# remove compilation of packages for faster compilation



## alxjns (Jul 9, 2010)

Hi,
I am very new to freebsd. I am building a kernel and filesystem for my ARM based board. Everything is fine but I need to reduce the compilation time. I want remove compilation of some packages and libraries that are not required. This will help in reducing my filesystem size and also compilation time.

Where can I select what packages to compile and what not to compile?


----------



## aragon (Jul 9, 2010)

Well, for packages you simply exclude them from your build script.  How are you building packages?

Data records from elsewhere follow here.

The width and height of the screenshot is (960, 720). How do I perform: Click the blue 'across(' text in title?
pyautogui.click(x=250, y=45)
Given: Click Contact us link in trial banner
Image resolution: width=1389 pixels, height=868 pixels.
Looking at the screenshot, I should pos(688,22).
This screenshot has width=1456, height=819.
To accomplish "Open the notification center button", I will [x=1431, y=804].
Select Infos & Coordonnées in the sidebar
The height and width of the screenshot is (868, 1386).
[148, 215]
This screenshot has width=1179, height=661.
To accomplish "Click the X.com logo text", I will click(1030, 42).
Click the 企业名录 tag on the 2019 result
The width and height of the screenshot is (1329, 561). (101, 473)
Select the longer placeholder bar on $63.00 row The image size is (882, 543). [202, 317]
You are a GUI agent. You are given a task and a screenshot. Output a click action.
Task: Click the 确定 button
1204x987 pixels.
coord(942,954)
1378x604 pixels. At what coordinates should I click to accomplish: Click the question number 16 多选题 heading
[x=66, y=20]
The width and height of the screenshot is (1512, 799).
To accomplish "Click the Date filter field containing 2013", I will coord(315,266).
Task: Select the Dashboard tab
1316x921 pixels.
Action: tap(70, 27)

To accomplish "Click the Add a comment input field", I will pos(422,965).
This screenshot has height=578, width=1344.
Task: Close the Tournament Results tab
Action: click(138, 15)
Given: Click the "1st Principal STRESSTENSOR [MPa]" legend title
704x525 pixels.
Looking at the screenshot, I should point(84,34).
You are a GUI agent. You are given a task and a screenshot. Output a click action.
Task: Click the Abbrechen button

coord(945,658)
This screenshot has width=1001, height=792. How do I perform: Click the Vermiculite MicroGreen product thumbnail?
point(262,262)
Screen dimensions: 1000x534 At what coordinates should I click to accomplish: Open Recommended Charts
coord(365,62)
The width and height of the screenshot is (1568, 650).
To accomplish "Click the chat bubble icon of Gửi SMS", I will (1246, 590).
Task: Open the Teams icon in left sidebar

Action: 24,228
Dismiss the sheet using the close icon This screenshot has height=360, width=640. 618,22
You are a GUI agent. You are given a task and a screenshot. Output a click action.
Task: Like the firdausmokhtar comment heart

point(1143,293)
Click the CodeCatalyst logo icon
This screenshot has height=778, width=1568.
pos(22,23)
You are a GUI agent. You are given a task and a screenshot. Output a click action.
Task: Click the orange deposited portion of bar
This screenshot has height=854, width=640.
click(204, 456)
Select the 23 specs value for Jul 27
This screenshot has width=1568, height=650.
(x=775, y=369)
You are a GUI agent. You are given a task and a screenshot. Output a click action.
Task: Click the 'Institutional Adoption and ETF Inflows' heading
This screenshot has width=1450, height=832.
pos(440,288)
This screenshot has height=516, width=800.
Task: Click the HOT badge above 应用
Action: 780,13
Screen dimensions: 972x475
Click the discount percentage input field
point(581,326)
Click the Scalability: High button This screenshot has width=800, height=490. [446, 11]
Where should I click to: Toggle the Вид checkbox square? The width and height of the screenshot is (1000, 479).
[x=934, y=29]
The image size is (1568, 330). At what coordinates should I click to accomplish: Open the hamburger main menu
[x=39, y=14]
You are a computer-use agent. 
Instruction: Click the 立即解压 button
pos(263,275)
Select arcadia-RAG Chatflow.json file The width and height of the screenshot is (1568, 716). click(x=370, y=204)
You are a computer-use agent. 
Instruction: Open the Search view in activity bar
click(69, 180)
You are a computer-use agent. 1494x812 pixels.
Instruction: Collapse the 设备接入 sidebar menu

If it's world components you want to disable from building, use /etc/src.conf and read src.conf(5).


----------



## alxjns (Jul 9, 2010)

I cannot find src.conf is etc. I am using "make buildworld" and "make installworld"


----------



## alxjns (Jul 9, 2010)

I have checked out the code from the svn head


----------



## SirDice (Jul 9, 2010)

The file doesn't exist by default. Which means everything will be build.


----------



## aragon (Jul 9, 2010)

alxjns said:
			
		

> I cannot find src.conf is etc.


Create it.


----------



## phoenix (Jul 9, 2010)

But read the man page first.


----------



## alxjns (Jul 13, 2010)

ok thanks for the info. I'll give try it out


----------



## ashwin_karanth (Jul 16, 2010)

hi which option did you tried in src.conf


----------



## alxjns (Jul 19, 2010)

Well I did not try many since I was preoccupied with other things. But I went through the man page and tried some options that I dont need like WITHOUT_INET6, WITHOUT_IPFILTER, WITHOUT_KERBEROS.


----------